PAGE EXTRACT
══════════════════════════════
Thesis (Ph.D., Environmental Science) -- University of Idaho, 2017 | The global burden of environmental disease is increasingly and inequitably carried by low-income nations. In Zamfara State, Nigeria, spikes in gold prices driven by the world economic crisis caused an epidemic of severe lead poisoning, where 400 children died and thousands more suffered irreversible damage. The outbreak is an unprecedented crisis, and the long-term prognosis for future generations is unclear. Risk assessment identified incidental ingestion of contaminated soil and dust as the primary route of exposure. Post-harvest contamination of staple foods also resulted in significant dietary exposures. While lead was the risk driver for environmental and medical intervention, arsenic, cadmium, manganese, and mercury are also of concern as co-exposures to multiple toxicants often have synergistic effects. International groups and Nigerian governments undertook a collaborative, interdisciplinary response, including emergency removal of contaminated soils and medical treatment. The team worked in ten villages over seven years as the project transitioned from an emergency life-saving intervention to a comprehensive, long-term environmental health response. During this period, four remedial effectiveness evaluations were initiated to review project sustainability. These evaluations identified intentional and unintentional project impacts and the influence of social factors on the long-term resilience of the intervention.
══════════════════════════════
GIVEN RECORDS
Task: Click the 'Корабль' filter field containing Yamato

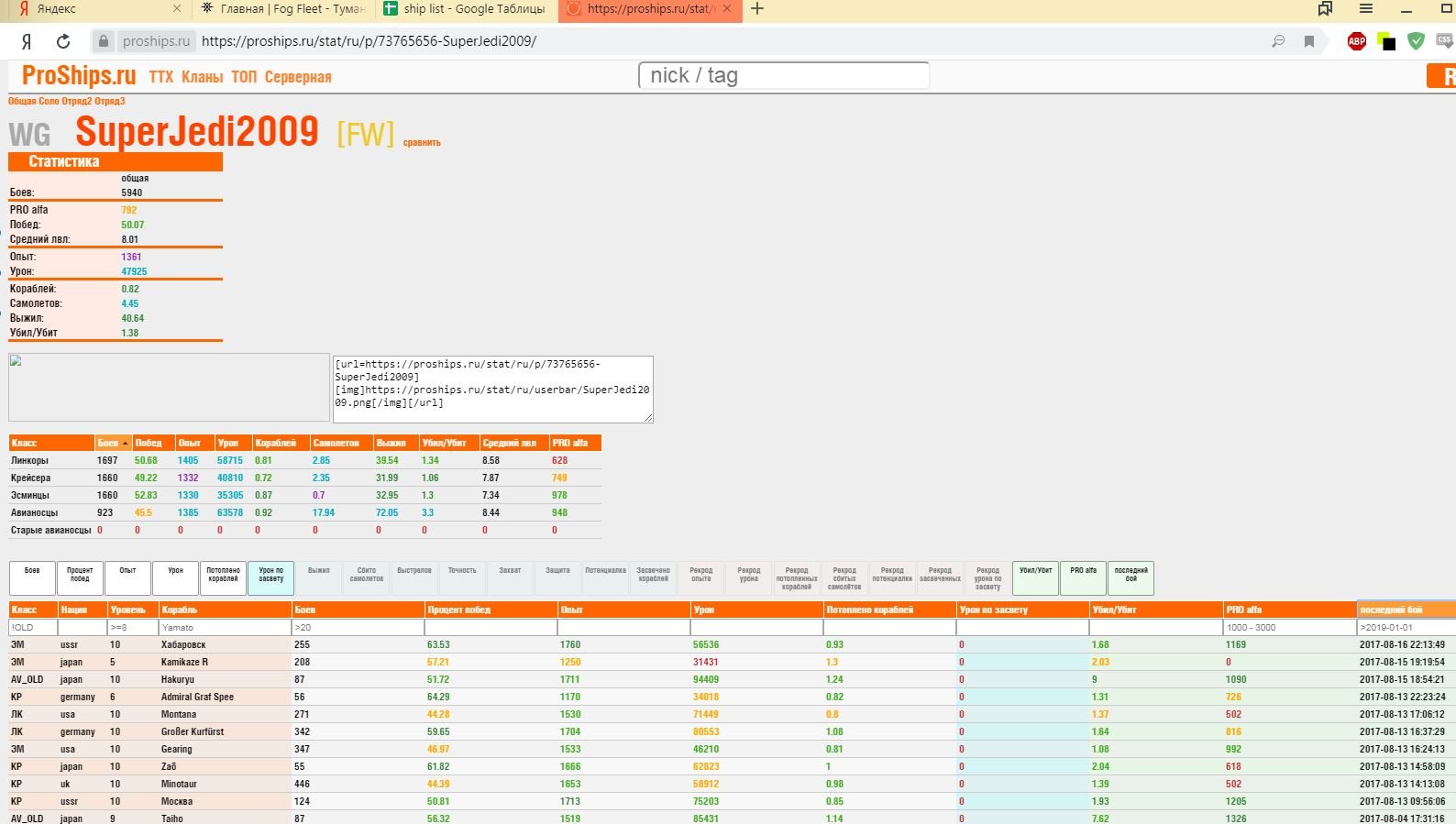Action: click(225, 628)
══════════════════════════════
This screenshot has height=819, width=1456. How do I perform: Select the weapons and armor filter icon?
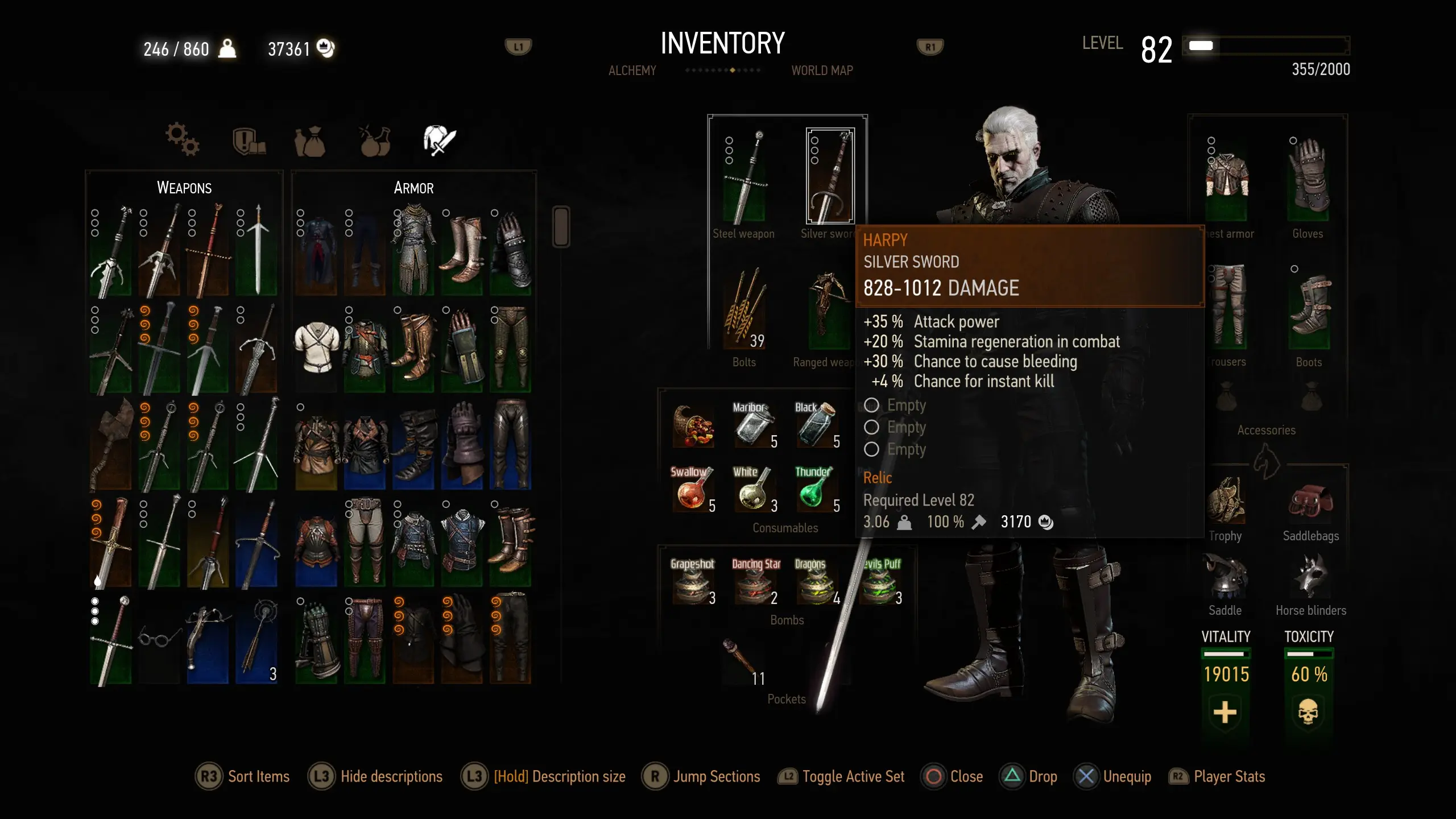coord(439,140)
══════════════════════════════
PROBLEMS TO SOLVE
1 – In the Zamfara lead poisoning abstract, what did risk assessment identify as the main route of exposure?
2 – Using the Zamfara lead poisoning abstract, explain why arsenic, cadmium, manganese, and mercury were also of concern even though lead drove the intervention.

ANSWERS TO THE EXERCISE
1 – Incidental ingestion of contaminated soil and dust.

2 – Exposure to several toxicants at once often has synergistic effects. So these other metals mattered as co-exposures alongside lead.